On October 29, 2008, Romero was the winning pitcher in Game 5 of the 2008 World Series, which clinched the first major championship in the city of Philadelphia in 25-years. Along with his win in Game 3, he became the first Puerto Rican pitcher to win two games in one World Series.

His club option for the 2011 season was declined by the Phillies at the end of the 2010 season, but he agreed to return to the team by signing a one-year contract. He was designated for assignment on June 16. and was released on June 24.

===Drug suspension===
Prior to the 2009 season, Romero was suspended 50-games for testing positive for androstenedione, a performance-enhancing drug banned by MLB. Romero said that he bought a supplement named 6-OXO Extreme from a GNC store at the Cherry Hill Mall in Cherry Hill, New Jersey, and that he was cleared to take it by two nutritionists.
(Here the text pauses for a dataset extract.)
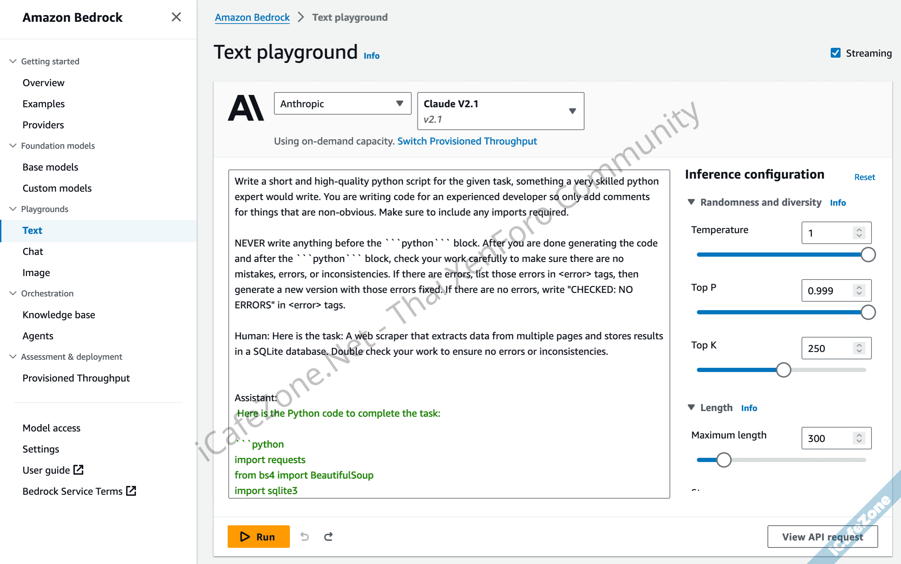Viewport: 901px width, 564px height.
Task: Increment Temperature stepper arrow
Action: tap(859, 230)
Romero actually tested positive on August 26, 2008, but he took the case to arbitration, allowing him to pitch in the postseason and World Series; after he stopped taking the supplement, he tested negative before the playoffs. Due to the suspension, Romero lost $1.25-million, so he sued the makers of the supplement Ergopharm, Inc, along with The Vitamin Shoppe and GNC for his lost salary and punitive damages. Following the 50-game suspension, Romero returned to the Phillies' Triple-A affiliate, the Lehigh Valley IronPigs in May 2009. Romero returned to the Phillies on June 3, 2009.

===Washington Nationals===
On June 29, 2011, Romero signed a minor league contract with the Washington Nationals. Only July 24, 2011, Romero was granted his release by the Nationals.

===New York Yankees===
On July 14, 2011, Romero signed a minor league contract with the New York Yankees. He made 11 appearances for the Triple-A Scranton/Wilkes-Barre Yankees, facing 55 batter, striking out 10, and allowing four earned runs. He requested and was granted his release from the Yankees on August 8.

===Colorado Rockies===
On August 15, 2011, Romero signed a major league contract with the Colorado Rockies.

===St. Louis Cardinals===
On December 15, 2011, Romero signed a one-year contract with the St. Louis Cardinals.

On May 14, 2012, Romero was released by the Cardinals.

===Baltimore Orioles===
On May 24, 2012, Romero signed a minor league contract with the Baltimore Orioles. He elected free agency on July 10.

===Cleveland Indians===
On July 21, 2012, Romero signed a minor league contract with the Cleveland Indians, and was assigned to the Triple-A Columbus Clippers.

===Second stint with the Baltimore Orioles===
On August 13, 2012 Romero was traded to the Baltimore Orioles for Triple-A infielder Carlos Rojas.

===Second stint with the Washington Nationals===
On March 22, 2013, Romero signed a minor league contract with an invitation to spring training with the Washington Nationals.

===Pericos de Puebla===
In 2015, after sitting out the entire 2014 season, he signed with the Pericos de Puebla of the Mexican League

==International career==
===World Baseball Classic (Puerto Rico)===
Romero has appeared in three editions of the World Baseball Classic (2006, 2009, 2013) and did play for Team Puerto Rico in the 2017 World Baseball Classic, despite his retirement.

==Post Baseball==
On July 9, 2017, Romero was on the Phillies radio broadcast team doing color commentary. He also is now a pitching coach in Alabama.